> [Aim of the exercise] Please write out the data below once more, exactly as it stands.

[Exercise materials — start]

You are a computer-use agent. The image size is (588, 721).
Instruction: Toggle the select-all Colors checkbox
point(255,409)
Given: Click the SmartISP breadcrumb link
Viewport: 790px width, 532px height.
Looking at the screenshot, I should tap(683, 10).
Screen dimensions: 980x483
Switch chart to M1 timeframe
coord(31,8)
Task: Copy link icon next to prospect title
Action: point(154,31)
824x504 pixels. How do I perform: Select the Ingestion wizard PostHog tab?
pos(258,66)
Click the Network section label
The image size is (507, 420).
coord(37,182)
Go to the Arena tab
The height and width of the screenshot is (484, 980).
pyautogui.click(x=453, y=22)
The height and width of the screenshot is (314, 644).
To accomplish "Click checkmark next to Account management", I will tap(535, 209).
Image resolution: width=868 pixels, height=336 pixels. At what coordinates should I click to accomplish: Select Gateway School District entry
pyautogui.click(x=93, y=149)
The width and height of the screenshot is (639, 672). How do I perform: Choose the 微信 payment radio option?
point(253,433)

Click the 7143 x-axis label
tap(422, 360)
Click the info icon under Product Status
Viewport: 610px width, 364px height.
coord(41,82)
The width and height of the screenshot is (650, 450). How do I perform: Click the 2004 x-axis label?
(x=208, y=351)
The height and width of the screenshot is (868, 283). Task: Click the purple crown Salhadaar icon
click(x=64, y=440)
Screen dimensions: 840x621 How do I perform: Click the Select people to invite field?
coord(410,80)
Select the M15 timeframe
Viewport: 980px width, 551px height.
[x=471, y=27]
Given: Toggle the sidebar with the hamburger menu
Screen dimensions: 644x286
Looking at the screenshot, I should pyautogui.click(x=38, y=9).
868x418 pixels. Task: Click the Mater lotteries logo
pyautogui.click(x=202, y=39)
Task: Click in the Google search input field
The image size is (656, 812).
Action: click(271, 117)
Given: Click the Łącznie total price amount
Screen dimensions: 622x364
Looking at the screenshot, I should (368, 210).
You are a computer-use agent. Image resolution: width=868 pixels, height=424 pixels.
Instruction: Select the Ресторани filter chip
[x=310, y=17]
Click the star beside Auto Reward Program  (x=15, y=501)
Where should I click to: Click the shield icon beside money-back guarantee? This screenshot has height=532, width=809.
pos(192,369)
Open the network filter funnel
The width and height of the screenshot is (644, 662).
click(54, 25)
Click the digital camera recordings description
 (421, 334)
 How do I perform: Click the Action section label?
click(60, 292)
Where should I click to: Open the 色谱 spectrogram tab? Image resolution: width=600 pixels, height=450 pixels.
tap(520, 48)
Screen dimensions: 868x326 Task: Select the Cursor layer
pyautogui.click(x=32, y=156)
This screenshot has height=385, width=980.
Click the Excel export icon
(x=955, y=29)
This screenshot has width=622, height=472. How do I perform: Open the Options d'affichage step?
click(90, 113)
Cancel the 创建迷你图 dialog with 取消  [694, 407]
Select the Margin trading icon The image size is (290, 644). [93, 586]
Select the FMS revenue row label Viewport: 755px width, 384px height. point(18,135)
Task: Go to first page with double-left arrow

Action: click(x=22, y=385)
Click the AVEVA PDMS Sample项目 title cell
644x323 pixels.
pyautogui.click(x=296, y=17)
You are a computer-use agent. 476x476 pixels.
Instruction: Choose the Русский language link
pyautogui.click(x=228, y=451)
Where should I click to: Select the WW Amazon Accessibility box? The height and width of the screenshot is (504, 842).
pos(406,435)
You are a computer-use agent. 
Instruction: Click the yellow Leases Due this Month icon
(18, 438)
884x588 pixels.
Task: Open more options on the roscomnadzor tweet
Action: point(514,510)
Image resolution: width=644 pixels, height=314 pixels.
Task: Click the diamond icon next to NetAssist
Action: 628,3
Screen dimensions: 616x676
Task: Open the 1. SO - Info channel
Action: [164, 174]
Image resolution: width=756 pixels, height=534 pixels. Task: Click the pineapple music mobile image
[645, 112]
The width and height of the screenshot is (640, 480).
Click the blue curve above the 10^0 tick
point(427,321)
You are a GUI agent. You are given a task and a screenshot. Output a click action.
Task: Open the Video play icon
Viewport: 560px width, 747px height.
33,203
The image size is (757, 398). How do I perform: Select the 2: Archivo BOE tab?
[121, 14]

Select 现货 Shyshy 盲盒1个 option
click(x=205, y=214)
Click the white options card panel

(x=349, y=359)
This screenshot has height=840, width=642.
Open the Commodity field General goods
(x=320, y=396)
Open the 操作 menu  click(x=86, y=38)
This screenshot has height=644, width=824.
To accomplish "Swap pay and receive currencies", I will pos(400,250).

[Exercise materials — finish]

> [Result of the exercise]
You are a computer-use agent. The image size is (588, 721).
Instruction: Toggle the select-all Colors checkbox
point(255,409)
Given: Click the SmartISP breadcrumb link
Viewport: 790px width, 532px height.
Looking at the screenshot, I should tap(683, 10).
Screen dimensions: 980x483
Switch chart to M1 timeframe
coord(31,8)
Task: Copy link icon next to prospect title
Action: point(154,31)
824x504 pixels. How do I perform: Select the Ingestion wizard PostHog tab?
pos(258,66)
Click the Network section label
The image size is (507, 420).
coord(37,182)
Go to the Arena tab
The height and width of the screenshot is (484, 980).
pyautogui.click(x=453, y=22)
The height and width of the screenshot is (314, 644).
To accomplish "Click checkmark next to Account management", I will tap(535, 209).
Image resolution: width=868 pixels, height=336 pixels. At what coordinates should I click to accomplish: Select Gateway School District entry
pyautogui.click(x=93, y=149)
The width and height of the screenshot is (639, 672). How do I perform: Choose the 微信 payment radio option?
point(253,433)

Click the 7143 x-axis label
tap(422, 360)
Click the info icon under Product Status
Viewport: 610px width, 364px height.
coord(41,82)
The width and height of the screenshot is (650, 450). How do I perform: Click the 2004 x-axis label?
(x=208, y=351)
The height and width of the screenshot is (868, 283). Task: Click the purple crown Salhadaar icon
click(x=64, y=440)
Screen dimensions: 840x621 How do I perform: Click the Select people to invite field?
coord(410,80)
Select the M15 timeframe
Viewport: 980px width, 551px height.
[x=471, y=27]
Given: Toggle the sidebar with the hamburger menu
Screen dimensions: 644x286
Looking at the screenshot, I should pyautogui.click(x=38, y=9).
868x418 pixels. Task: Click the Mater lotteries logo
pyautogui.click(x=202, y=39)
Task: Click in the Google search input field
The image size is (656, 812).
Action: click(271, 117)
Given: Click the Łącznie total price amount
Screen dimensions: 622x364
Looking at the screenshot, I should (368, 210).
You are a computer-use agent. Image resolution: width=868 pixels, height=424 pixels.
Instruction: Select the Ресторани filter chip
[x=310, y=17]
Click the star beside Auto Reward Program  (x=15, y=501)
Where should I click to: Click the shield icon beside money-back guarantee? This screenshot has height=532, width=809.
pos(192,369)
Open the network filter funnel
The width and height of the screenshot is (644, 662).
click(54, 25)
Click the digital camera recordings description
 (421, 334)
 How do I perform: Click the Action section label?
click(60, 292)
Where should I click to: Open the 色谱 spectrogram tab? Image resolution: width=600 pixels, height=450 pixels.
tap(520, 48)
Screen dimensions: 868x326 Task: Select the Cursor layer
pyautogui.click(x=32, y=156)
This screenshot has height=385, width=980.
Click the Excel export icon
(x=955, y=29)
This screenshot has width=622, height=472. How do I perform: Open the Options d'affichage step?
click(90, 113)
Cancel the 创建迷你图 dialog with 取消  [694, 407]
Select the Margin trading icon The image size is (290, 644). [93, 586]
Select the FMS revenue row label Viewport: 755px width, 384px height. point(18,135)
Task: Go to first page with double-left arrow

Action: click(x=22, y=385)
Click the AVEVA PDMS Sample项目 title cell
644x323 pixels.
pyautogui.click(x=296, y=17)
You are a computer-use agent. 476x476 pixels.
Instruction: Choose the Русский language link
pyautogui.click(x=228, y=451)
Where should I click to: Select the WW Amazon Accessibility box? The height and width of the screenshot is (504, 842).
pos(406,435)
You are a computer-use agent. 
Instruction: Click the yellow Leases Due this Month icon
(18, 438)
884x588 pixels.
Task: Open more options on the roscomnadzor tweet
Action: point(514,510)
Image resolution: width=644 pixels, height=314 pixels.
Task: Click the diamond icon next to NetAssist
Action: 628,3
Screen dimensions: 616x676
Task: Open the 1. SO - Info channel
Action: [164, 174]
Image resolution: width=756 pixels, height=534 pixels. Task: Click the pineapple music mobile image
[645, 112]
The width and height of the screenshot is (640, 480).
Click the blue curve above the 10^0 tick
point(427,321)
You are a GUI agent. You are given a task and a screenshot. Output a click action.
Task: Open the Video play icon
Viewport: 560px width, 747px height.
33,203
The image size is (757, 398). How do I perform: Select the 2: Archivo BOE tab?
[121, 14]

Select 现货 Shyshy 盲盒1个 option
click(x=205, y=214)
Click the white options card panel

(x=349, y=359)
This screenshot has height=840, width=642.
Open the Commodity field General goods
(x=320, y=396)
Open the 操作 menu  click(x=86, y=38)
This screenshot has height=644, width=824.
To accomplish "Swap pay and receive currencies", I will pos(400,250).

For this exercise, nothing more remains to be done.